[Short task] Convert the records, from the start through the line containing "Action: coord(719,132)", into a two-column CSV with the columns instruction and response. Give one row per answer, paired with the text it answers, and put each value in a single quoted field with its line breaks replaced by spaces.

[Extracted records]
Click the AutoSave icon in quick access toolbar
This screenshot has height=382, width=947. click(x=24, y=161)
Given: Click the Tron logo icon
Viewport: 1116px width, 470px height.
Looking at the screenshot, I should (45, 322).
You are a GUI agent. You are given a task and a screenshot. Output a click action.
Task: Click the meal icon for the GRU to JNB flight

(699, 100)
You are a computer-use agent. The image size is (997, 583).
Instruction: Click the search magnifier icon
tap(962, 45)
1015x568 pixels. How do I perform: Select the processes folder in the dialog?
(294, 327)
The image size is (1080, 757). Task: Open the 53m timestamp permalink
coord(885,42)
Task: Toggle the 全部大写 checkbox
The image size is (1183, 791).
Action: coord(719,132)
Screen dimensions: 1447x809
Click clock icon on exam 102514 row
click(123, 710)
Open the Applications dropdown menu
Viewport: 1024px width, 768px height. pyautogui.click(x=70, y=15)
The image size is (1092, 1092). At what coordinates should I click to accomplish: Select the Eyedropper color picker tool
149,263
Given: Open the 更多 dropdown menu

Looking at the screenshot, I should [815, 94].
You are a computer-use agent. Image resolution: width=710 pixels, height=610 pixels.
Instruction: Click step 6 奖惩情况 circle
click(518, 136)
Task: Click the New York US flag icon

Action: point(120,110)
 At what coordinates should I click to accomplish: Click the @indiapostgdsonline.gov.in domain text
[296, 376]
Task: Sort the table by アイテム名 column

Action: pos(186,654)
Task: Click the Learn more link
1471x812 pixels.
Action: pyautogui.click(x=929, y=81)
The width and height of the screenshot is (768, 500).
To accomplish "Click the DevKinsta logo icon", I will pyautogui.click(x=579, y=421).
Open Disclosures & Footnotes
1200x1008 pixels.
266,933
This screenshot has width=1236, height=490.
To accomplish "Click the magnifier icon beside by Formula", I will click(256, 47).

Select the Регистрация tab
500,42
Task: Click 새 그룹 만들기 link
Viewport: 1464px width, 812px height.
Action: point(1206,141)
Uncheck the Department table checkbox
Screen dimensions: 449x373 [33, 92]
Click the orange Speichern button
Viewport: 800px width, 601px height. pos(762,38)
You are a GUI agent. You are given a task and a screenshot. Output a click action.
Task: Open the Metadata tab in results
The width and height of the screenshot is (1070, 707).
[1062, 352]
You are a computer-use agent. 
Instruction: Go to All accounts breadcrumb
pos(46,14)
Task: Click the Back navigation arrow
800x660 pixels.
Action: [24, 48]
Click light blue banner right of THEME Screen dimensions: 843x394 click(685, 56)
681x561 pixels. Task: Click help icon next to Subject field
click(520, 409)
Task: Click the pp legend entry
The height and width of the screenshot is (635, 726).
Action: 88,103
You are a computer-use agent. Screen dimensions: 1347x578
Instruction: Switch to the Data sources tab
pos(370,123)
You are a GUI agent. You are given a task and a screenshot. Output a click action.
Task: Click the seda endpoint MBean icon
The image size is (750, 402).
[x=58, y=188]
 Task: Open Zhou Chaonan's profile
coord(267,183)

[Result below]
instruction,response
"Click the AutoSave icon in quick access toolbar","This screenshot has height=382, width=947. click(x=24, y=161)"
"Given: Click the Tron logo icon Viewport: 1116px width, 470px height.","Looking at the screenshot, I should (45, 322)."
"You are a GUI agent. You are given a task and a screenshot. Output a click action. Task: Click the meal icon for the GRU to JNB flight","(699, 100)"
"You are a computer-use agent. The image size is (997, 583). Instruction: Click the search magnifier icon","tap(962, 45)"
"1015x568 pixels. How do I perform: Select the processes folder in the dialog?","(294, 327)"
"The image size is (1080, 757). Task: Open the 53m timestamp permalink","coord(885,42)"
"Task: Toggle the 全部大写 checkbox The image size is (1183, 791).","Action: coord(719,132)"